/---

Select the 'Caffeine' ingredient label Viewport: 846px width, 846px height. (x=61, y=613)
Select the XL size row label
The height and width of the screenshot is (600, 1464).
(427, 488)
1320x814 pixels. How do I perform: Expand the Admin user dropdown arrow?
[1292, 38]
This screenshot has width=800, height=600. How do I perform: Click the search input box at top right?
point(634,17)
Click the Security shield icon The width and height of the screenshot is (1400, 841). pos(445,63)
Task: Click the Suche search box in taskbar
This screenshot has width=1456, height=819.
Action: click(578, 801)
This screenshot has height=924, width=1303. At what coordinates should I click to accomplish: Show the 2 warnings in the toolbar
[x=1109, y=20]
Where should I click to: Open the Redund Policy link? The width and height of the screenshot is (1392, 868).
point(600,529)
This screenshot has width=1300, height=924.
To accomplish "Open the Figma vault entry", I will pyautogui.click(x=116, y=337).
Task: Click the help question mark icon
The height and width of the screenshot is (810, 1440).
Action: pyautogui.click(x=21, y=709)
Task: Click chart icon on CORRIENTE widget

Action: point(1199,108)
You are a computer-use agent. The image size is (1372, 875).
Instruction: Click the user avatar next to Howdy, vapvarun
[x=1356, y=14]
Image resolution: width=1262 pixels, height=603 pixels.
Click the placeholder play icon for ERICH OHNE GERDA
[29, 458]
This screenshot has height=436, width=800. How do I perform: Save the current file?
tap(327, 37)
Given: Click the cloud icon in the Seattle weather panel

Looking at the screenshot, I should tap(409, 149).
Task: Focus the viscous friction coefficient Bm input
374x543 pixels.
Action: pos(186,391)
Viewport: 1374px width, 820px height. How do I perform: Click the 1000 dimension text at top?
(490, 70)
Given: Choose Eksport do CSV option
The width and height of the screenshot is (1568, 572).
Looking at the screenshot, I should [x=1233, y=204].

\---

▸ BRIEF:
Format the part of the material that opens with the line containing "This screenshot has width=800, height=600." and closes with the line containing "Action: point(1199,108)" as a two-column CSV with the header instruction,response. Put each instruction text and the answer that follows it on one row, each in its own quoted field, with line breaks turned into spaces.

▸ EXERCISE RESPONSE:
instruction,response
"This screenshot has width=800, height=600. How do I perform: Click the search input box at top right?","point(634,17)"
"Click the Security shield icon The width and height of the screenshot is (1400, 841).","pos(445,63)"
"Task: Click the Suche search box in taskbar This screenshot has width=1456, height=819.","Action: click(578, 801)"
"This screenshot has height=924, width=1303. At what coordinates should I click to accomplish: Show the 2 warnings in the toolbar","[x=1109, y=20]"
"Where should I click to: Open the Redund Policy link? The width and height of the screenshot is (1392, 868).","point(600,529)"
"This screenshot has width=1300, height=924. To accomplish ""Open the Figma vault entry"",","I will pyautogui.click(x=116, y=337)."
"Task: Click the help question mark icon The height and width of the screenshot is (810, 1440).","Action: pyautogui.click(x=21, y=709)"
"Task: Click chart icon on CORRIENTE widget","Action: point(1199,108)"